She sank into a deep curtsy before the princess, her head bowed and meek. One by one, all the other women in the room followed, graceful dips of crushing pale linen and silk.

It was like nothing Tom had ever witnessed, a scene better suited for the boards at Covent Garden than a Bond Street milliner’s: a melodramatic capture, the princess’s true identity revealed by her would-be assassin, and then in unison every person in the whole wretched shop dropped in an awestruck curtsy. The princess herself couldn’t have choreographed it for more self-centered grandeur.

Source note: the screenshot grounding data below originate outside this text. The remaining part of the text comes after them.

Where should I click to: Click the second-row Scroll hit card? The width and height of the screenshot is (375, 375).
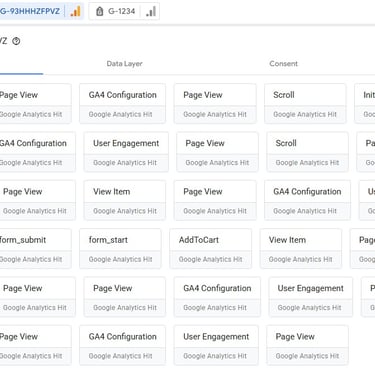[x=308, y=152]
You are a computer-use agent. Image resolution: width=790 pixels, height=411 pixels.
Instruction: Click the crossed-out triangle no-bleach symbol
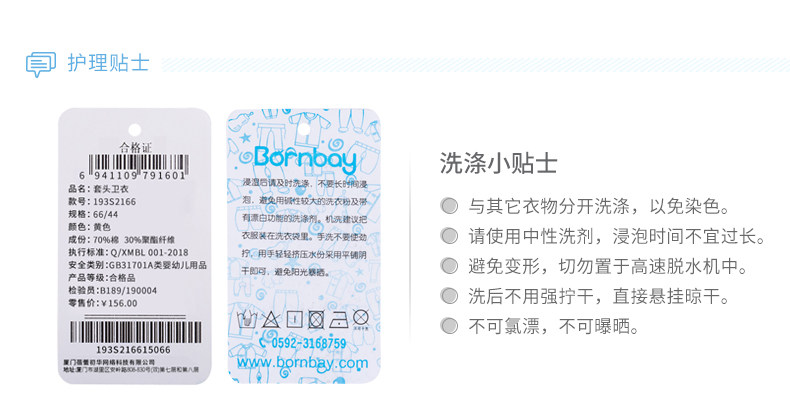pos(271,319)
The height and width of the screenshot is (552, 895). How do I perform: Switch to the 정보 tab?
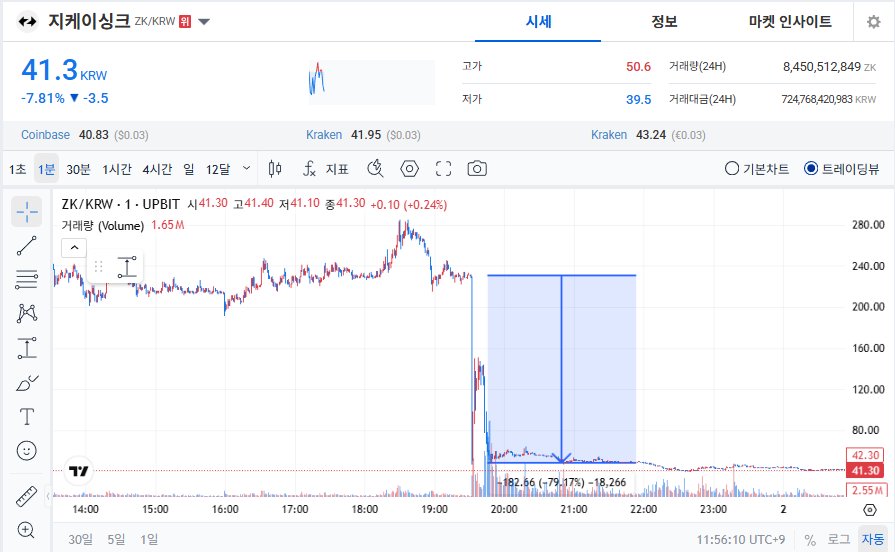pos(664,22)
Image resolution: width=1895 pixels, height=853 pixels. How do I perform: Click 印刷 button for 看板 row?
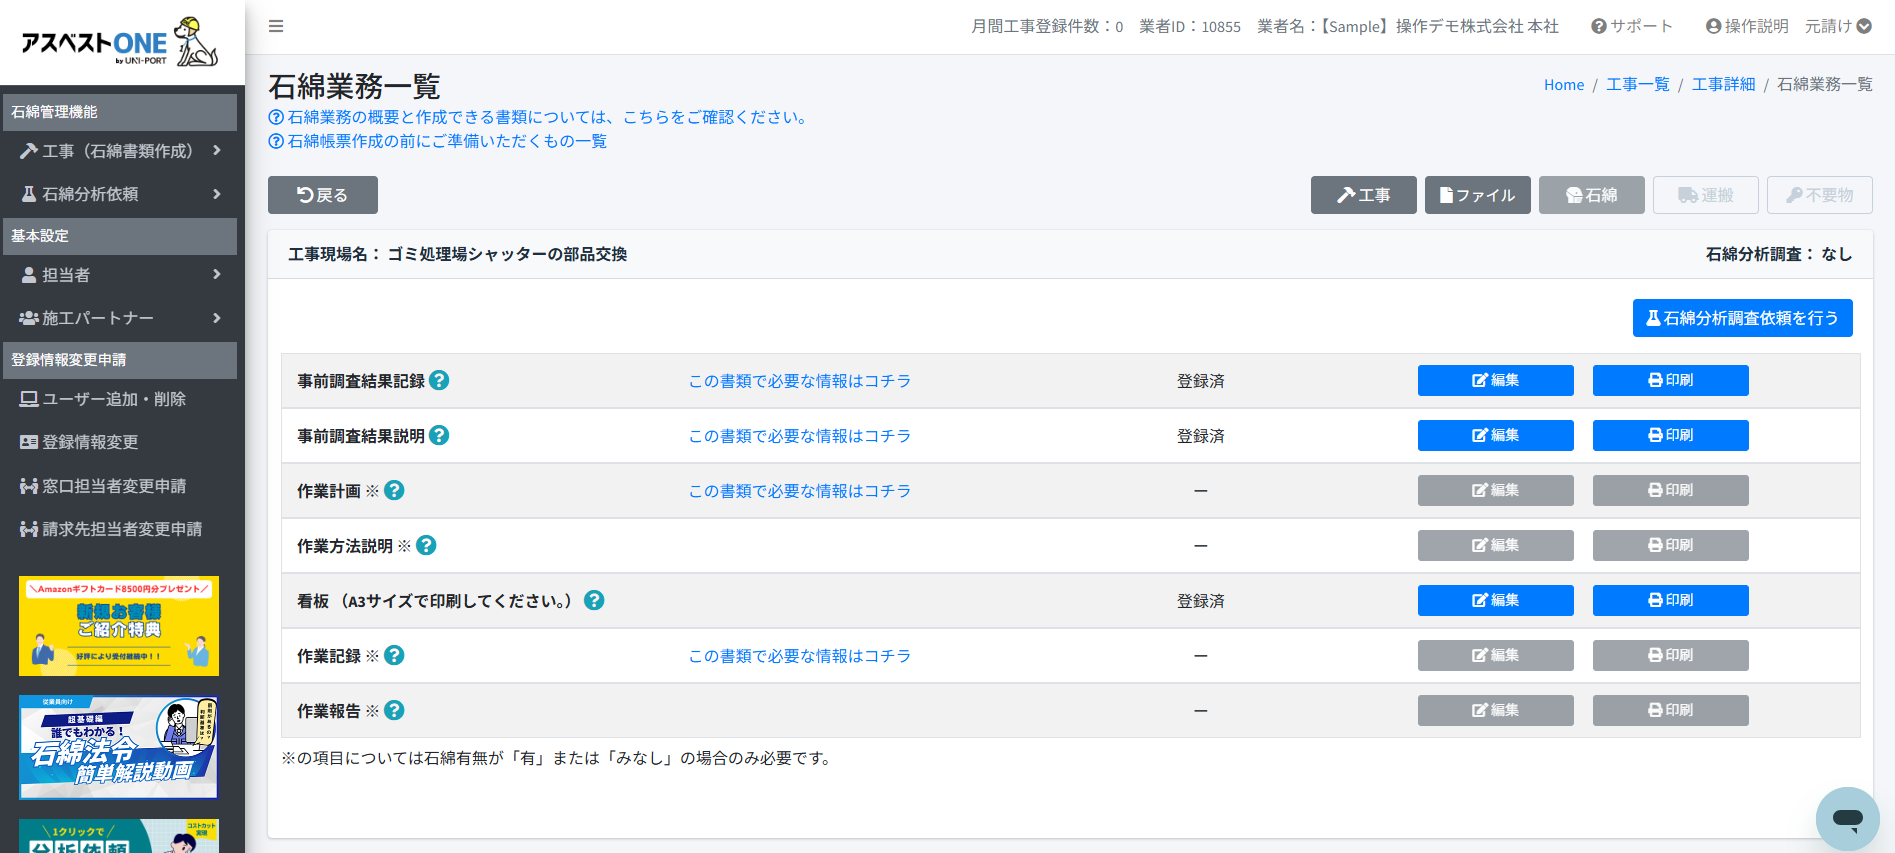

And yet Tom saw at once that she wasn’t enjoying the spectacle at all. Although he’d easily thwarted her attacker, the surprise and shock had shaken the princess in ways he hadn’t expected. She wasn’t accustomed to real danger like that he’d encountered all his life, and it showed. She’d turned uncharacteristically silent, for one thing, and inside the black brim of her bonnet her face had gone as white as bleached linen, her dark eyes enormous with fear and her mouth pinched. All of her imperious mannerisms had fled, and what was left made her seem very young and very, very vulnerable. She’d stopped being the grand royal Monteverdian princess, and become like any other young woman abruptly confronted with her own mortality.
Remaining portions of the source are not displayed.